Exercise directions: Reproduce the lines word for word, starting from the first one and continuing up to and including the line that contains "Screen dimensions: 1113x640 coord(449,193)".

[BEGIN]

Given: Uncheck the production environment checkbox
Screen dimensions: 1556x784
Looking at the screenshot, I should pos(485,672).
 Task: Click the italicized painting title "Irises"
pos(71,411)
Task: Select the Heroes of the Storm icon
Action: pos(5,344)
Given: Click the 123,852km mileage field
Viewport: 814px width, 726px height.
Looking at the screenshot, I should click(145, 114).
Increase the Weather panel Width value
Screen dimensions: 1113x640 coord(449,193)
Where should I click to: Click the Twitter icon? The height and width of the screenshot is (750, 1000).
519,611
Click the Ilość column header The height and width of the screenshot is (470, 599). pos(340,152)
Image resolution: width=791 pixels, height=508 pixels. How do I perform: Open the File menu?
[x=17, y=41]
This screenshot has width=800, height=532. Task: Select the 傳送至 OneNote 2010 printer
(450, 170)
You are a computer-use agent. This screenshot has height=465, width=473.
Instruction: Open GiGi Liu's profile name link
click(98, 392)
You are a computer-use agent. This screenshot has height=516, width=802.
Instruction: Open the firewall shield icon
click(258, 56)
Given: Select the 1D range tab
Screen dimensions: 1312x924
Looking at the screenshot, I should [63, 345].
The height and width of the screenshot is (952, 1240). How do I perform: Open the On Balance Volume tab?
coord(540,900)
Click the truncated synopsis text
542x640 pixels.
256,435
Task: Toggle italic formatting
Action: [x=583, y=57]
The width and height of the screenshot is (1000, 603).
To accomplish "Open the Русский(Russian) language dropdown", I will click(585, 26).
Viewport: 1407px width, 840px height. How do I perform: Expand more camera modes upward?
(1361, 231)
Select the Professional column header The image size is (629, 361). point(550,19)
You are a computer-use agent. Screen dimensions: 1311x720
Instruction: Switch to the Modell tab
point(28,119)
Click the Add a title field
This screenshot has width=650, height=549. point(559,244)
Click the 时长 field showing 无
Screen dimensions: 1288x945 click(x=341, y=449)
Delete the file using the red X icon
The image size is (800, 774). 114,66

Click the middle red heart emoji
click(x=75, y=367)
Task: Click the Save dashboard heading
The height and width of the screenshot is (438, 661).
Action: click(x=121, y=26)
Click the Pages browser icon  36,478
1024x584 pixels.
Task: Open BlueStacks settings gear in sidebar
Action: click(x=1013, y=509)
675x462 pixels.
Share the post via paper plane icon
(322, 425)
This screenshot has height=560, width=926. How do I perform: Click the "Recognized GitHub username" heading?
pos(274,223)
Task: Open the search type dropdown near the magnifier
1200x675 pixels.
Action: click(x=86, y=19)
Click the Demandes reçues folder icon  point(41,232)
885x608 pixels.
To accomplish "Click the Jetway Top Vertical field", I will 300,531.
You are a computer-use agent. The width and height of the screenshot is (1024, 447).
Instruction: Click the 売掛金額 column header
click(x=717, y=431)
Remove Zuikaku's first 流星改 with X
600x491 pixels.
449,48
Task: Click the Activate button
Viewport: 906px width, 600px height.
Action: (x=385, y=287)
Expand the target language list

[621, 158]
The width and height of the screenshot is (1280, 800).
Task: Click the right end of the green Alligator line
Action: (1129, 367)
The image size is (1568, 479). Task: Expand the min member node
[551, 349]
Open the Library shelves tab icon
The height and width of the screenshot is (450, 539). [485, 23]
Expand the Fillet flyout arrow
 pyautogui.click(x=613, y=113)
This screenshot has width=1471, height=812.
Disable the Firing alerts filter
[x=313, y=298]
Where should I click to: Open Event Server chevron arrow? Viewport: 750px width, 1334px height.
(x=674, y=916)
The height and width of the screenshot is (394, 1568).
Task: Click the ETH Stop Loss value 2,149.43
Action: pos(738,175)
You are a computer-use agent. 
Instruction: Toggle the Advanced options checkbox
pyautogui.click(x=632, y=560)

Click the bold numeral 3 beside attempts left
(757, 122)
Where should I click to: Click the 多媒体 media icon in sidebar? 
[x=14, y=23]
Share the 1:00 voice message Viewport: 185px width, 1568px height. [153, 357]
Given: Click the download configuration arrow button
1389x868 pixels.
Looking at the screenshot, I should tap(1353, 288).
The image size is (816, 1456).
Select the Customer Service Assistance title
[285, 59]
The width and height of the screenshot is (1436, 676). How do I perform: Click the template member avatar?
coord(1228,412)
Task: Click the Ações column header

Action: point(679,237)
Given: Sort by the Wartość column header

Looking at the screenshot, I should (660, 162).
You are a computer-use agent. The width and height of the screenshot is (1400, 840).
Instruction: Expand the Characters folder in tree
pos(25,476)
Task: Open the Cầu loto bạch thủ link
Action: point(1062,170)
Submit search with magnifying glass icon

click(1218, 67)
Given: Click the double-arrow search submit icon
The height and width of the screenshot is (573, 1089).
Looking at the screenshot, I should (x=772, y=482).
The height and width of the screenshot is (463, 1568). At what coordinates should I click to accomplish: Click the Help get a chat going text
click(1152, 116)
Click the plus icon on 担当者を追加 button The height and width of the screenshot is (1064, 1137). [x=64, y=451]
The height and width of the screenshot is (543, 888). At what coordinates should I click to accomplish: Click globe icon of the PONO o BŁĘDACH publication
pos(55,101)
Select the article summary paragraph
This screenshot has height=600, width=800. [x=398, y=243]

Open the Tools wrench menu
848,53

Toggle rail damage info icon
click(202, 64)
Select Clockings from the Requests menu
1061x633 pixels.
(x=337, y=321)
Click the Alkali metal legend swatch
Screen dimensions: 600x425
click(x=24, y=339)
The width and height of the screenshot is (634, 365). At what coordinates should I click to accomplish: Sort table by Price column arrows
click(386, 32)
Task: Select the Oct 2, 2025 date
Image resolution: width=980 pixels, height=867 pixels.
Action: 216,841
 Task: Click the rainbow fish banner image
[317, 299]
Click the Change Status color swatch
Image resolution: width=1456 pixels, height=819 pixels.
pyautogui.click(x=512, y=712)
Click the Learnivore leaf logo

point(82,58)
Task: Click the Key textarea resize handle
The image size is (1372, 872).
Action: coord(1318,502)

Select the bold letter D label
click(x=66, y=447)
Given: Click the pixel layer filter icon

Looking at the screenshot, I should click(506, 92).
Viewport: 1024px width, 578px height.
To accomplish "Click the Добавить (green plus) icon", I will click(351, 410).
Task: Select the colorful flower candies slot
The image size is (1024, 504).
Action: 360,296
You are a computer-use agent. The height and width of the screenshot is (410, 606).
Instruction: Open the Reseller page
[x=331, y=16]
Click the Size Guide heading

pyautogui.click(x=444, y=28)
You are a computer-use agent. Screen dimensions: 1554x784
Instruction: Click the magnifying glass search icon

[END]

Worked solution:
Given: Uncheck the production environment checkbox
Screen dimensions: 1556x784
Looking at the screenshot, I should pos(485,672).
 Task: Click the italicized painting title "Irises"
pos(71,411)
Task: Select the Heroes of the Storm icon
Action: pos(5,344)
Given: Click the 123,852km mileage field
Viewport: 814px width, 726px height.
Looking at the screenshot, I should click(145, 114).
Increase the Weather panel Width value
Screen dimensions: 1113x640 coord(449,193)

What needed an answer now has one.